Location: Dairy Forage ResearchTitle: Demonstrating Cost-Effective Marker Assisted Selection for Biomass Yield in Red Clover (Trifolium pratense L.) – Part 2: Nested Within-Family Linkage Based Selection) Author
Submitted to: North American Alfalfa Improvement Conference
Publication Type: Abstract only
Publication Acceptance Date: 6/25/2010
Publication Date: N/A
Citation: Interpretive Summary:
Technical Abstract: Many linkage and linkage-disequilibrium based marker assisted selection (MAS) methodologies have been proposed. To achieve success, most require mapping populations and/or very high marker genome coverage. Presented is a MAS scheme that requires no mapping populations or known linkage group configuration. This method can be used at very low marker genome coverage. This MAS requires: 1) individually phenotyped plants, 2) co-dominant markers, and 3) known progeny maternal or paternal parentage at a halfsib level.

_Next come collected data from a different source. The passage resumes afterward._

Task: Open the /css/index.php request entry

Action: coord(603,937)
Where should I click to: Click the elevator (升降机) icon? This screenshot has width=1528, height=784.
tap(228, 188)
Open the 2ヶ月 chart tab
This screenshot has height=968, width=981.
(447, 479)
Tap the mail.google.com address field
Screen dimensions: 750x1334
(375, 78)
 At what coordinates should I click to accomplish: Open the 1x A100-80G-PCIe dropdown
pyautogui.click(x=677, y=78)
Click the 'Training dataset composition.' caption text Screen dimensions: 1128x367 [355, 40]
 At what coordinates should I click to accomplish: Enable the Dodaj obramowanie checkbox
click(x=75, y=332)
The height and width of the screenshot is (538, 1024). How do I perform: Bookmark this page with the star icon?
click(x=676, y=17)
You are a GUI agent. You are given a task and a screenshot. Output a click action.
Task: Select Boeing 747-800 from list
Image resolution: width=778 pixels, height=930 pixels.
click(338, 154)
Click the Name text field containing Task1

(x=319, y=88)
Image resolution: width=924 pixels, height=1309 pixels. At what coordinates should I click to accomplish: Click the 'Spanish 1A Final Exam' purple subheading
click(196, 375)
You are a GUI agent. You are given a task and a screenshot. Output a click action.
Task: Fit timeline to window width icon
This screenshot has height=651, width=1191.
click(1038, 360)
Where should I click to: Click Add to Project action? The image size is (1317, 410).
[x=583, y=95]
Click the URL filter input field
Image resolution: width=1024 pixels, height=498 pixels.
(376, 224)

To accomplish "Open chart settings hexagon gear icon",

Knowledge of both maternal and paternal parentage increases potential gains. In diploid systems, each progeny in a halfsib family can receive either one (uninformative) or two (informative) possible alleles from its halfsib parent. In informative cases within each halfsib family, the ‘good’ and ‘bad’ allele is determined based on individual breeding nursery progeny plant phenotypes. Individually, markers may appear to provide no linkage information; however, if a collective average rating for each progeny across all markers scored is determined (e.g. ‘good’ = 3; uninformative = 2; ‘bad = 1), useful information can be derived. Since the approach is linkage based, markers even distally located from a QTL on the same linkage group can provide information. Efficacy of the system is demonstrated using population C584-Y-07 presented in poster presentation ‘Part 1’ (Riday, 2010) along with known progeny maternity and molecular marker inferred paternity, individual progeny phenotypes, and 11 SSR markers. A simple 200 permutation validation approach was used to demonstrate selection gains, with 80% of progeny used in estimation or marker ranking sets, which in turn were used to select within the 20% validation sets (Riday, 2010). Selection gains were observed within maternal but not paternal halfsib families (Fig. 1). This is likely due to larger maternal family sizes (~23) compared to paternal family sizes (~5). Individually, none of the 11 SSR showed significant linkage. Maternal halfsib family selection gains were estimated equivalent to a ~20% r2 QTL. The one drawback of this system is that for each parent only ¼ of the additive s2 is selected on.